I got the OT some months ago, so I would not really lose anything, when I make this swap.

1 Like

The Syntakt feels like a 4000€ eurorack system, just a bit less tactile, but with far better sequencing options and far better possibilities to save tracks :slight_smile:

10 Likes

The Syntakt is almost the perfect dub techno groovebox for me. Although, I would like polyphony and/or a simple sample playback machine (mainly for sampled synth stabs) included in a future update.

I’m only keeping Syntakt, Digitone, and Digitakt.

Thinking of selling:

Nord Lead 2x rack (Digitone meets my polysynth needs)
MicroFreak (too thin and reedy for my tastes. I can get my weird and digital sounds out of DN)
Boog (Dual VCO and Raw meet my mono needs)
MS-20 (Dual VCO and Raw meet my mono needs)
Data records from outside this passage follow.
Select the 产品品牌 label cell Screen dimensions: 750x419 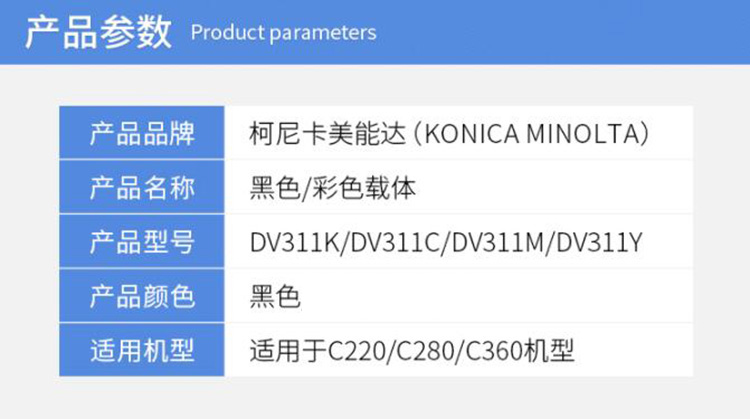pos(142,133)
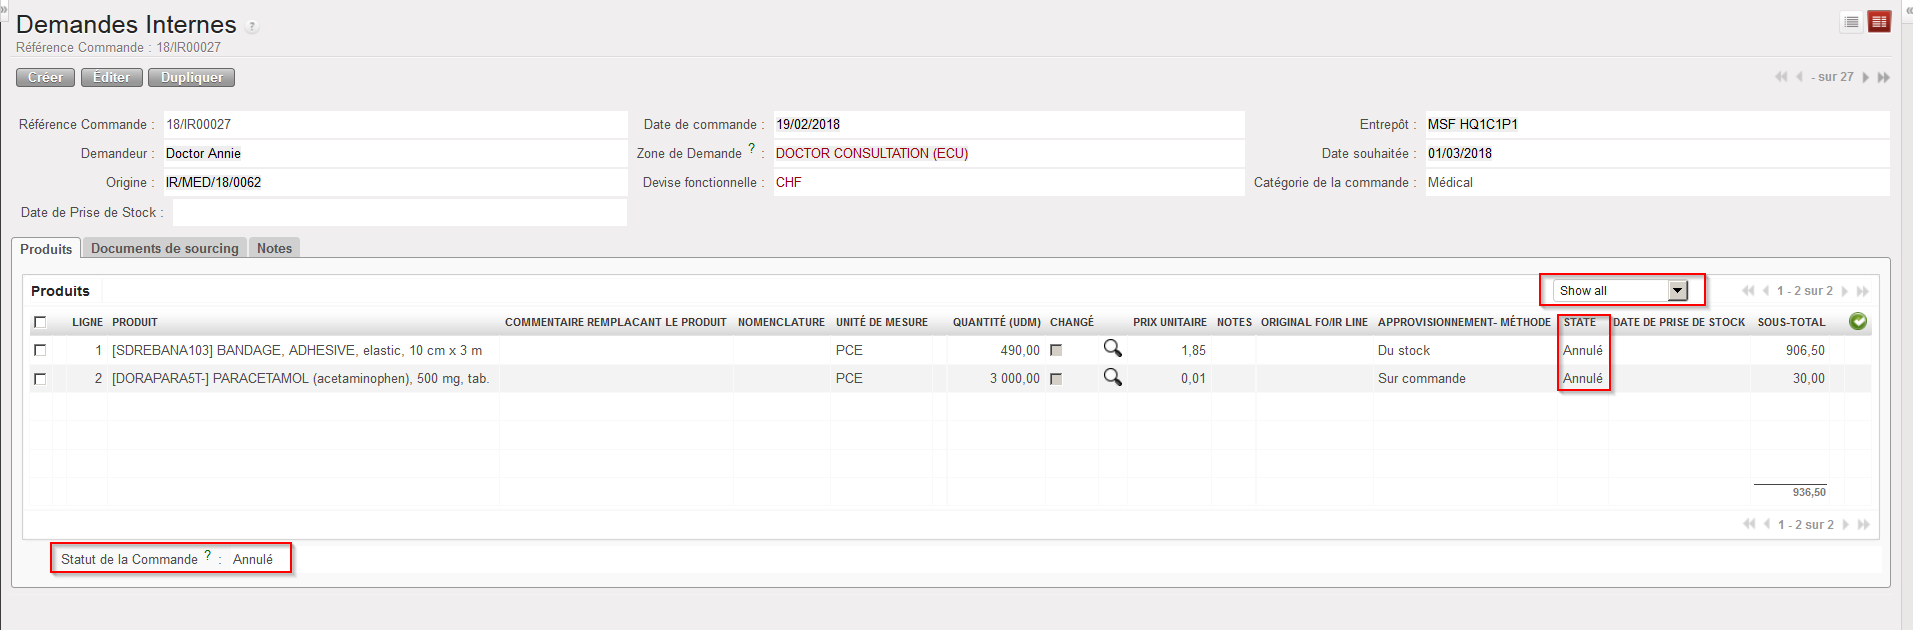Open magnifier for PARACETAMOL line
Image resolution: width=1913 pixels, height=630 pixels.
click(1112, 378)
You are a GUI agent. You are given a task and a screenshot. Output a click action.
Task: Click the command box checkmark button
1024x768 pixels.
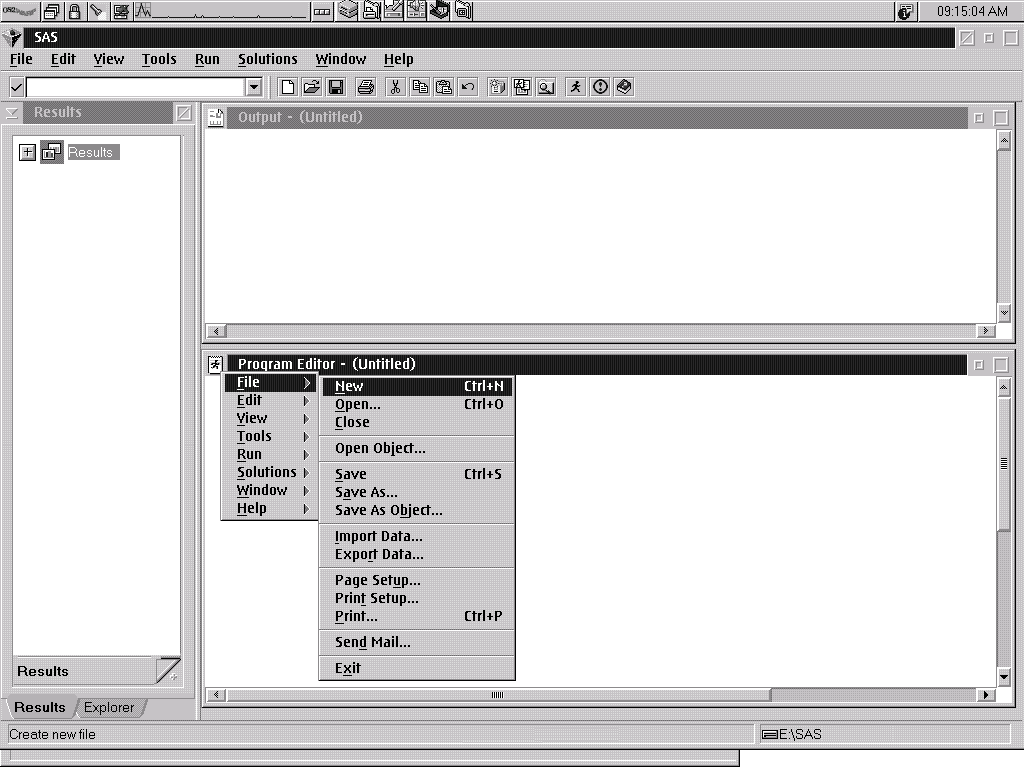coord(16,87)
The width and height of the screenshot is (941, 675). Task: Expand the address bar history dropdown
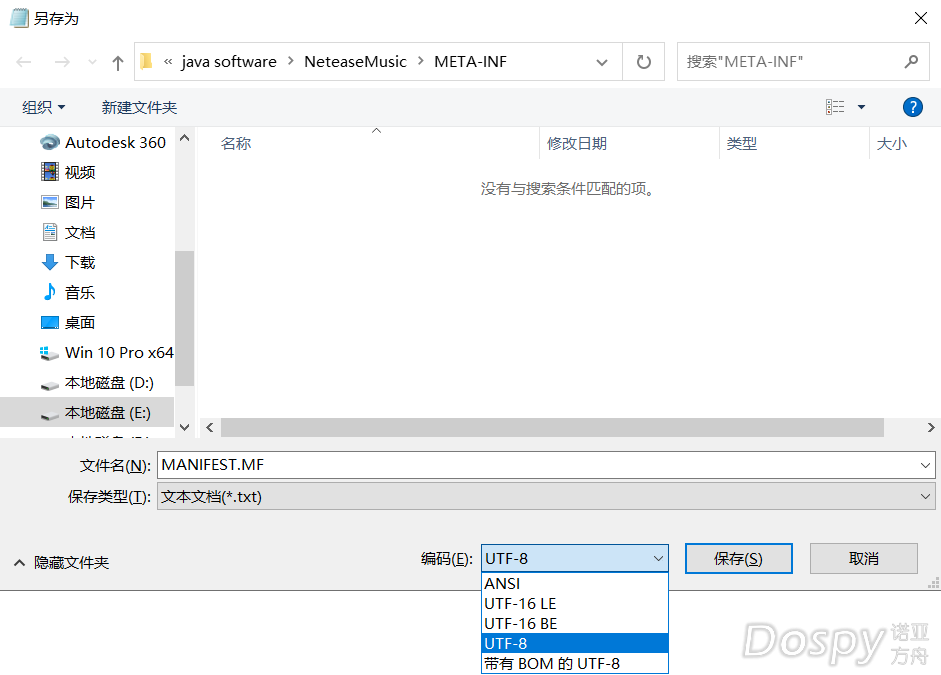tap(602, 62)
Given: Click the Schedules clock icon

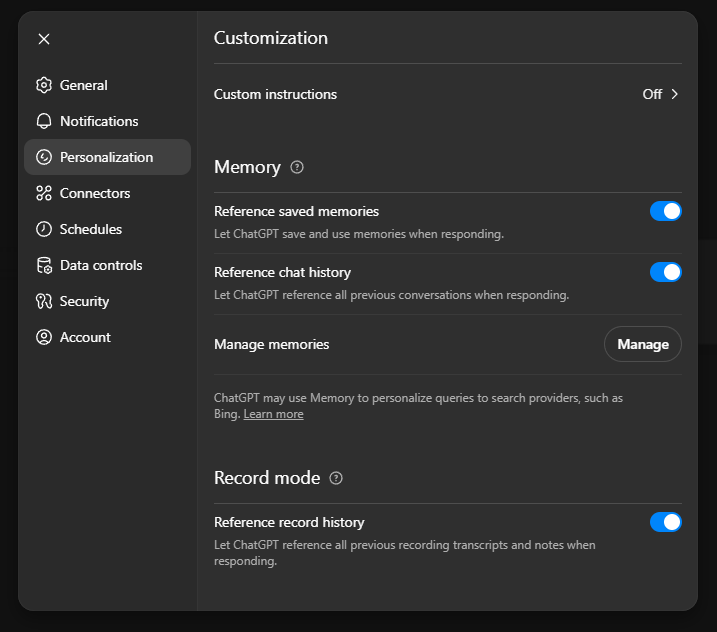Looking at the screenshot, I should tap(43, 229).
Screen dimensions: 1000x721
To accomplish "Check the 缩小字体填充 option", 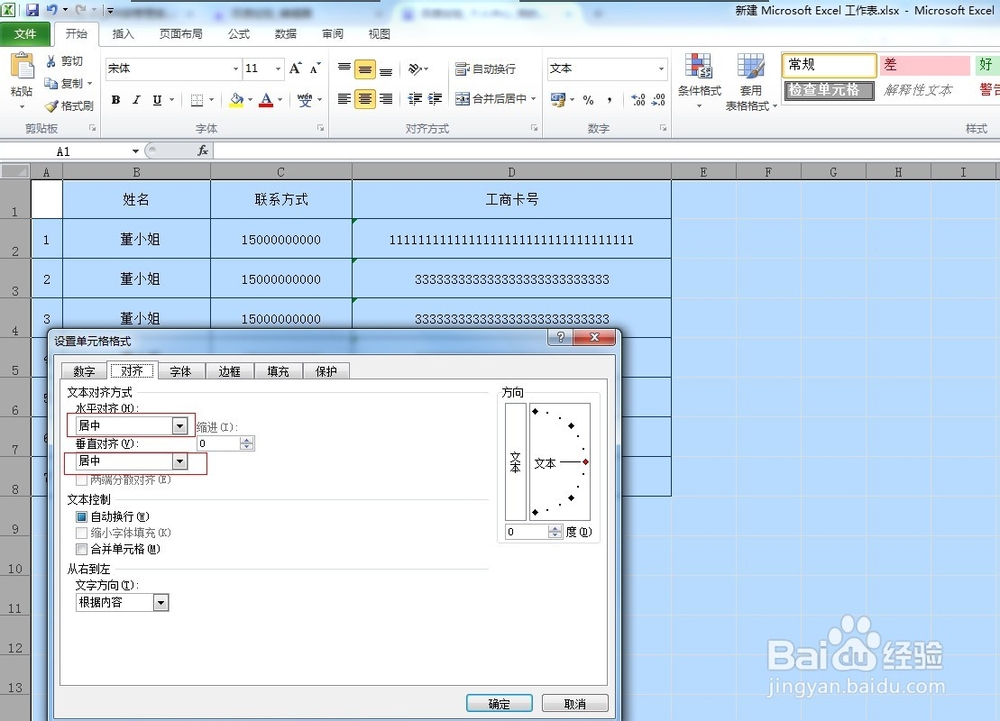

Mainly looking forward to having less clutter, less wires, and some extra cash for other things I need.

2 Likes

I didn’t sell anything, but I don’t use my Circuit Mono Station much anymore, and now that my Digitone is freed up for more FM/polyphony focus, I don’t use my MicroMonsta2 much either.

Side note, I’m not selling the CMS or MM2 because they’re modern classics that I’m sure I’ll come around to using more again in the future.

But right now, I just focused on the Digitakt/Digitone/Syntakt trio as my core, with the Syntakt as the foundation of most of my songs lately.

1 Like

The Typhon is gone now too. I gave it a last try but the Syntakt and Digitone cover it. It did not do enough extra and had been boxed up for half a year.